C. RELEVER LES AUTRES DÉFIS AUXQUELS LA CORSE EST CONFRONTÉE

L'évolution institutionnelle proposée par le projet de loi permettrait de donner aux Corses la maîtrise de leur devenir au sein de la République française, conformément à l'esprit de la décentralisation.

L'Etat n'en conserve pas moins des responsabilités éminentes et doit, par son action, aider la Corse à relever les deux autres défis auxquelles elle est confrontée : l'arrêt de la violence et le développement économique.

1. Mettre fin aux atteintes récurrentes à la légalité républicaine

La réponse des pouvoirs publics à la persistance de la violence a été trop souvent marquée au sceau de l'irrésolution . Depuis 1975, les politiques gouvernementales se sont traduites par des revirements successifs , alternant phases de répression (1975-1981), d'apaisement (1981-1983), de durcissement (1983-1988), d'ouverture (1988-1996), d'interruption du dialogue à la suite de la conférence de presse de Tralonca 14 ( * ) et d'un attentat contre la mairie de Bordeaux 15 ( * ) en 1996, puis de reprise des discussions sous la pression des attentats spectaculaires contre les services de l'équipement et contre l'URSSAF en 1999.

La commission d'enquête du Sénat sur la conduite de la politique de sécurité menée en Corse, que votre rapporteur a eu l'honneur de présider et dont le rapporteur était le Président René Garrec, a relevé une imbrication évidente de cette violence avec le phénomène nationaliste et une dérive mafieuse des organisations qui se situent dans sa mouvance. Elle a souligné que « l'emprise du grand banditisme sur la Corse, agissant parfois seul, parfois sous couvert d'idéaux nationalistes, est telle que l'on peut légitimement s'interroger sur ses orientations mafieuses 16 ( * ) Tel fut d'ailleurs, l'un des objets du rapport demandé en 2000 par le garde des Sceaux, ministre de la justice, au procureur général de la cour d'appel de Bastia.

Force est de constater la difficulté du travail des services de renseignement en Corse et la longueur inévitable des enquêtes destinées à mettre à jour les réseaux mafieux.

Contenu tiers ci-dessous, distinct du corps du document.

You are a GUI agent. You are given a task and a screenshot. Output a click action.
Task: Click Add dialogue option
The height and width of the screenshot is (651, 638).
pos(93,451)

Comme l'a fait observer M. Nicolas Sarkozy, ministre de l'intérieur, de la sécurité intérieure et des libertés locales, lors de son audition devant votre commission des Lois, « l'Etat doit agir fermement, de manière continue, mais sans renfort de publicité car il n'est pas souhaitable de donner à la violence l'importance publique que souhaitent ses auteurs . »

La commission d'enquête du Sénat a formulé 17 propositions concrètes destinées à assurer une meilleure coordination et un renforcement des moyens affectés à la sécurité et à la justice en Corse.

Votre rapporteur se félicite des mesures déjà prises par l'actuel Gouvernement pour améliorer la sécurité en Corse, telles que le déploiement des brigades anti-criminalité et des groupements d'intervention régionaux, et des premiers résultats obtenus depuis le mois de mai 2002, avec 45 arrestations pour des violences liées au séparatisme.

Parce que l'éradication de la violence en Corse demandera du temps et de la ténacité, il convient de ne pas perdre une minute pour engager ce combat.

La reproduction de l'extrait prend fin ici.